Estimating relative flux of phytodetritus, fecal pellets, and bacterial biomass using compound-specific isotope analysis of amino acids at Station Papa (EXPORTS)

Hilary G Close1, Paul K Wojtal2, Lillian C Henderson1, Claudia R Benitez-Nelson3, Ken Buesseler4, Margaret L Estapa5, Steven M Pike4, Brian N Popp6 and Montserrat Roca Martí4, (1)Rosenstiel School of Marine and Atmospheric Science, University of Miami, Department of Ocean Sciences, Miami, FL, United States, (2)University of Miami, Rosenstiel School of Marine, Atmospheric, and Earth Science, Miami, United States, (3)University of South Carolina, School of the Earth, Ocean, and Environment, Columbia, United States, (4)Woods Hole Oceanographic Institution, Department of Marine Chemistry & Geochemistry, Woods Hole, United States, (5)Skidmore College, Saratoga Springs, NY, United States, (6)University of Hawaiʻi at Mānoa, Department of Earth Sciences, Honolulu, United States
The vertical flux of organic matter to mesopelagic depths in the ocean contributes both to the sequestration of atmospheric carbon and to the diets of mesopelagic fauna.

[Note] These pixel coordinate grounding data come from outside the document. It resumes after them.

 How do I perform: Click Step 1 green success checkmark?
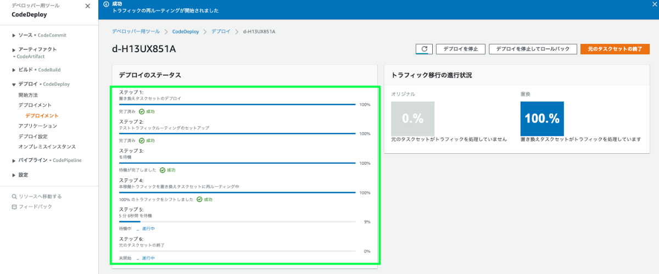pyautogui.click(x=142, y=111)
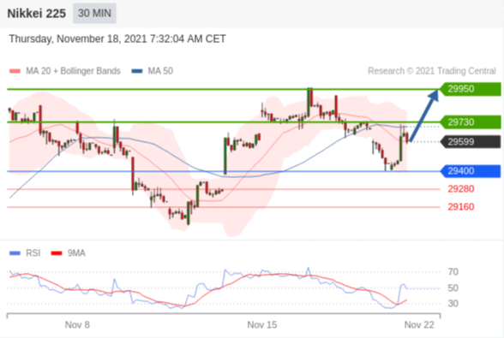Click the Nov 22 date axis label

[419, 325]
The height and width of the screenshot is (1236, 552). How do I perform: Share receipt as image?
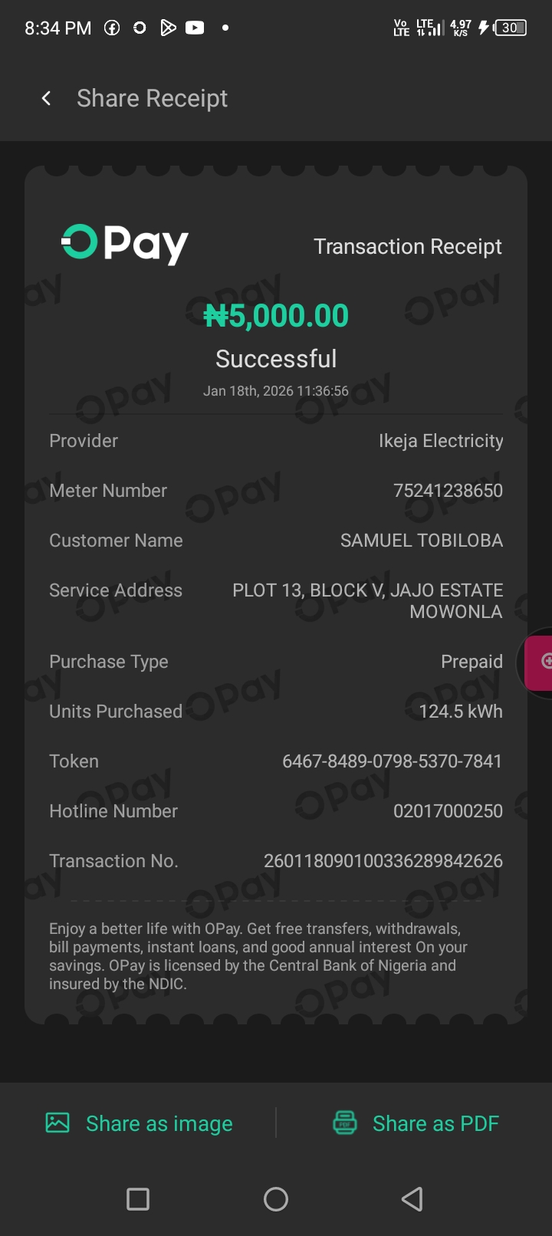click(x=159, y=1123)
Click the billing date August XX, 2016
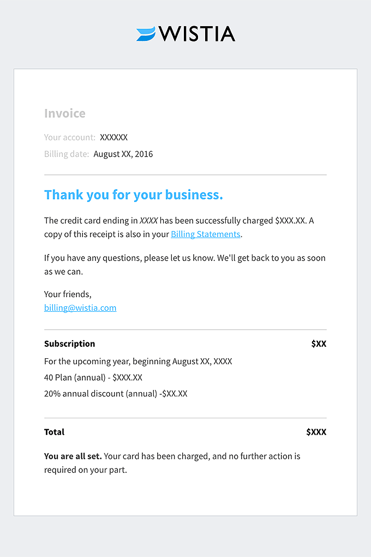Image resolution: width=371 pixels, height=557 pixels. pos(123,154)
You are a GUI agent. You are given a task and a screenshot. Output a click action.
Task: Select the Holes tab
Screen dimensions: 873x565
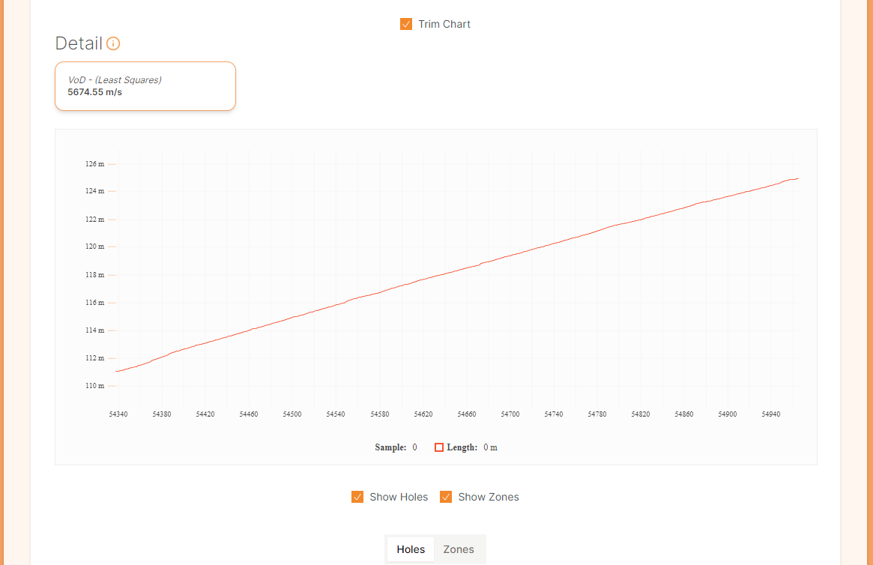(411, 549)
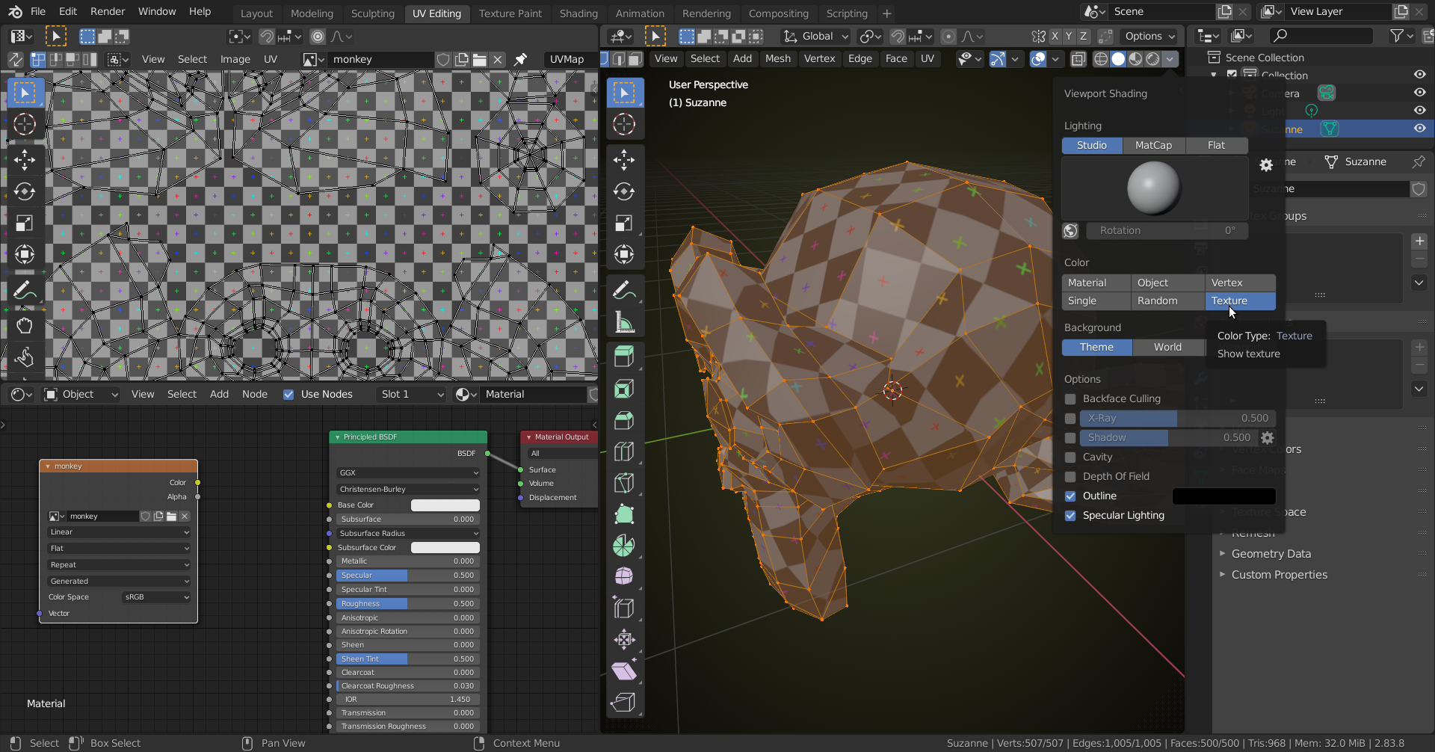The width and height of the screenshot is (1435, 752).
Task: Set background to World
Action: pyautogui.click(x=1167, y=348)
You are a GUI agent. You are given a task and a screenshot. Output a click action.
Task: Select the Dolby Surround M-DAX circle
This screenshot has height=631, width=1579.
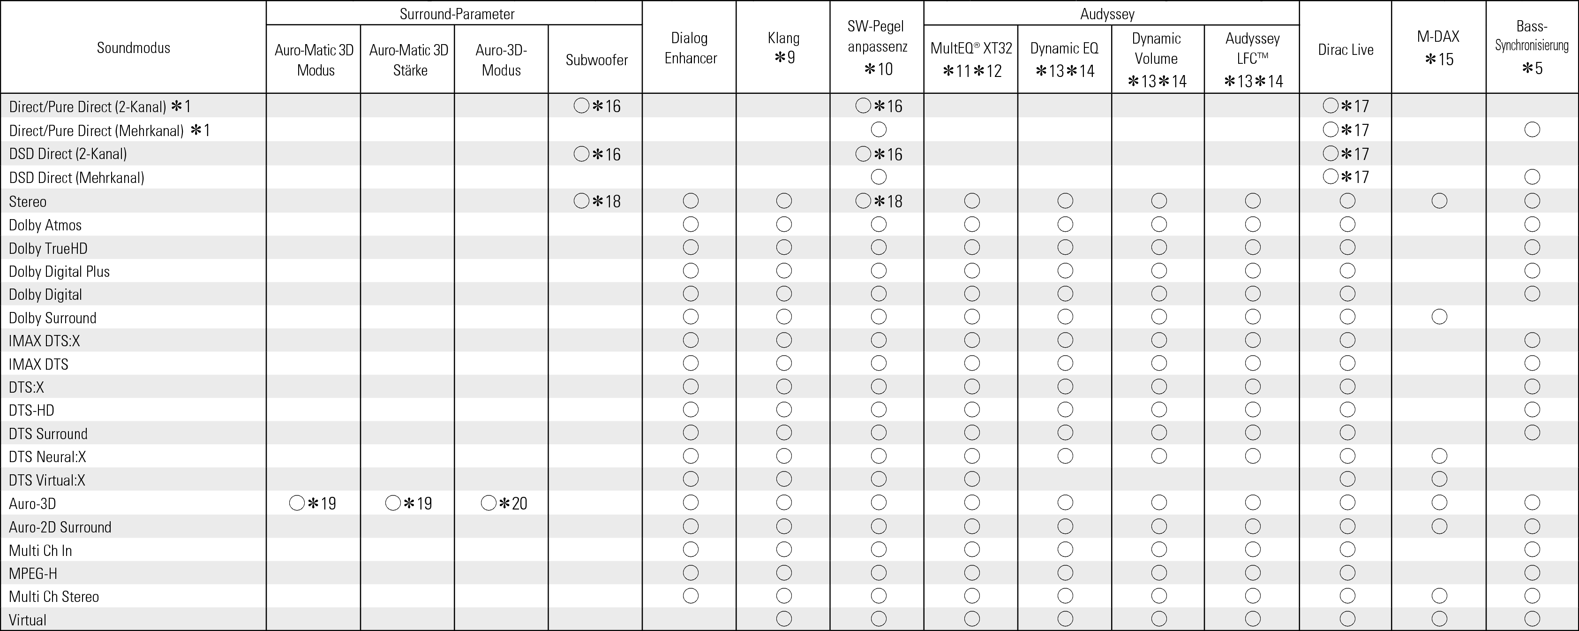[1439, 317]
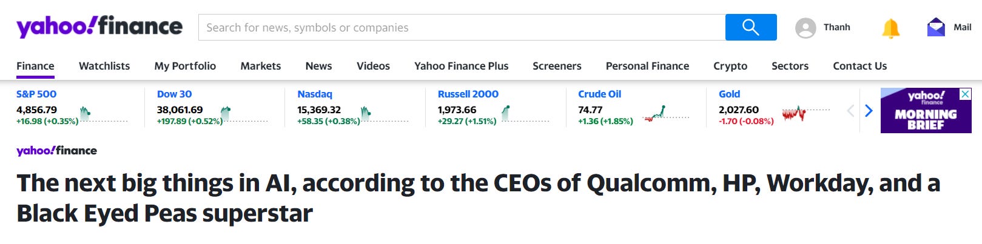
Task: Open the Watchlists tab
Action: tap(104, 66)
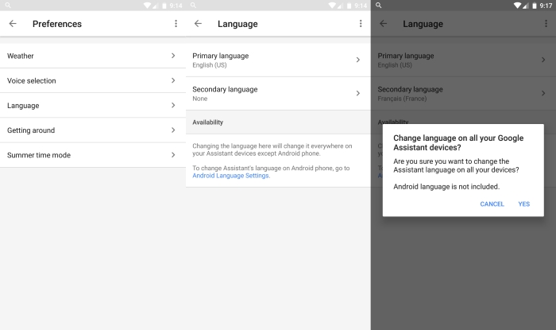
Task: Click the chevron arrow in Weather row
Action: click(x=173, y=56)
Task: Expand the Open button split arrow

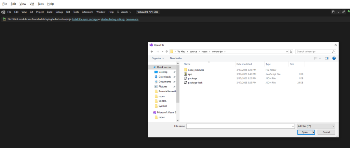Action: click(313, 132)
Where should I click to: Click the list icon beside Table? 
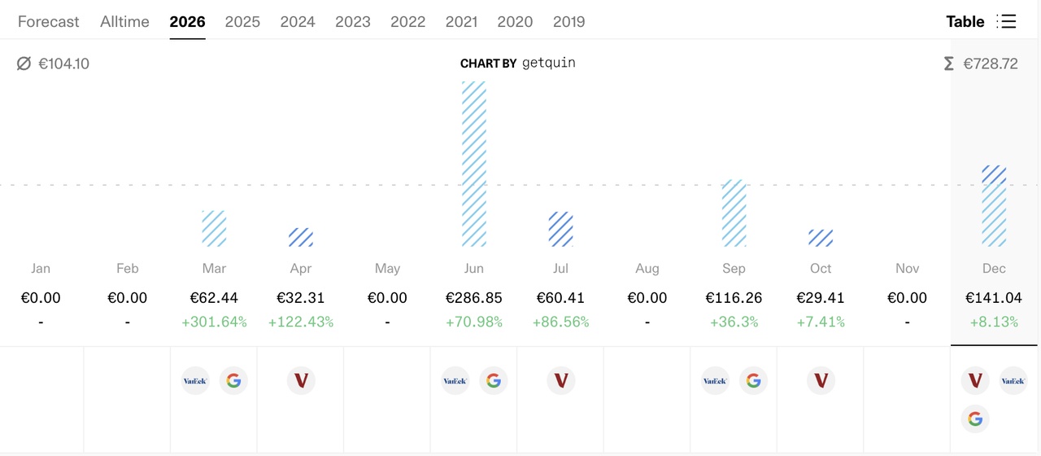(x=1007, y=22)
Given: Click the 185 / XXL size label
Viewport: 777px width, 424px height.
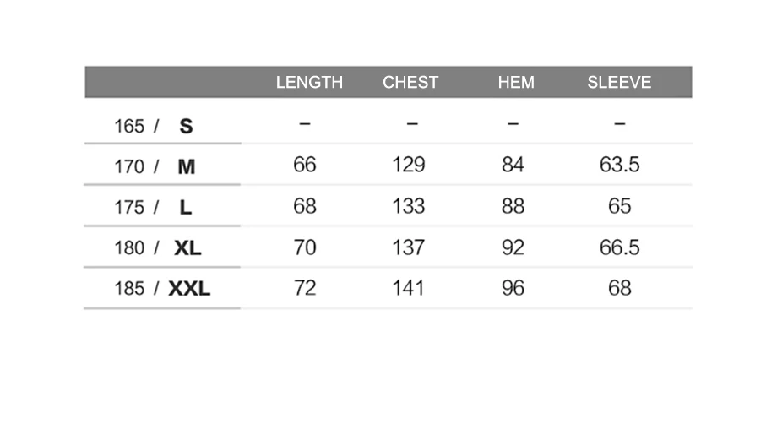Looking at the screenshot, I should point(162,288).
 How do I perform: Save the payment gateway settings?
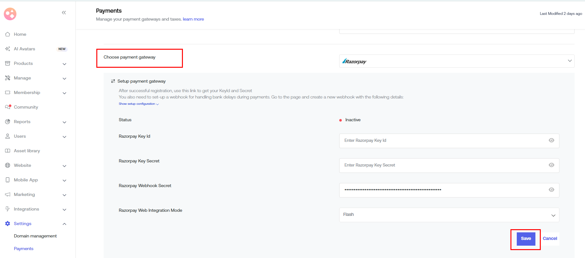pyautogui.click(x=526, y=239)
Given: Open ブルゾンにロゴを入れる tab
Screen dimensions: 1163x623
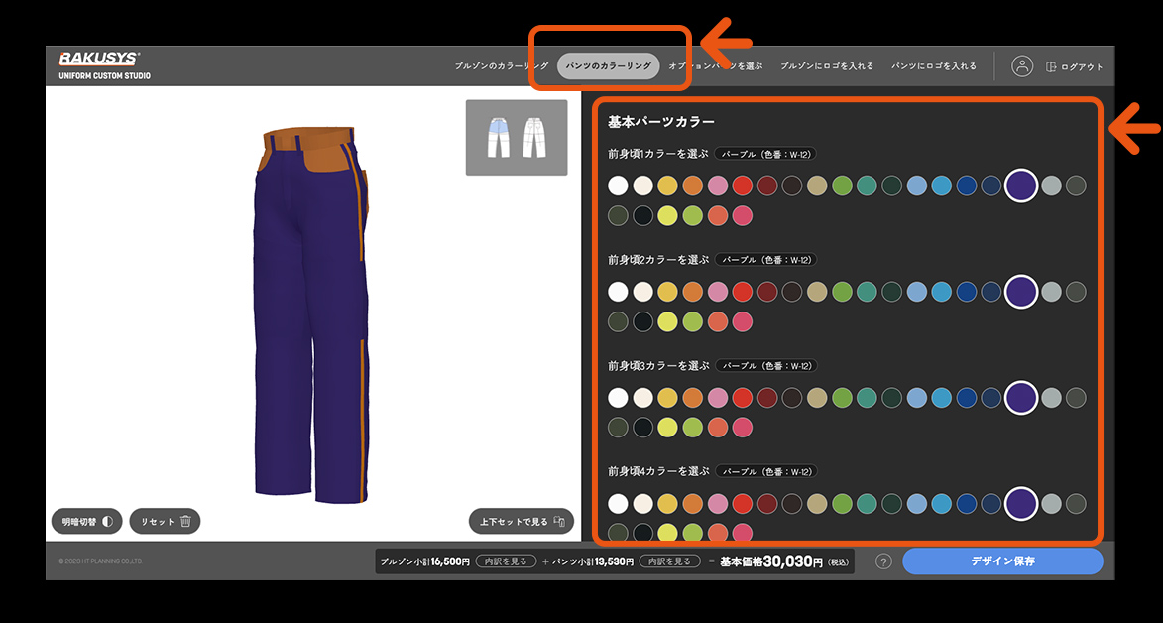Looking at the screenshot, I should 826,66.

Heterotrophic microbes and metazoans both can act to reduce or enhance this vertical flux through chemical and physical transformations of particles, but the relative importance of these effects is difficult to constrain. A primary objective of the EXPORTS program is to determine the relative importance of various carbon flux pathways in ocean water columns, including those mediated by zooplankton and microbes. Recent work has demonstrated that the naturally-occurring nitrogen and carbon isotopic ratios of amino acids can differentiate patterns in particulate organic matter that are indicative of their net heterotrophic processing by microbes versus zooplankton. Here we apply this method to sediment trap samples and four size fractions of sinking and suspended particles spanning from the mixed layer to 500 m depth at Station Papa (subarctic Pacific EXPORTS cruise). Using a multivariate statistical framework, we estimate the proportions of phytodetritus, microbially hydrolyzed material, fecal pellets, and bacterial biomass within particles. Combined with carbon and nitrogen flux calculated from sediment traps and thorium disequilibria, we further estimate the quantity of vertical amino acid flux associated with these categories of biomass and detritus. We will discuss these results in the context of complementary particle and biological data from the EXPORTS program.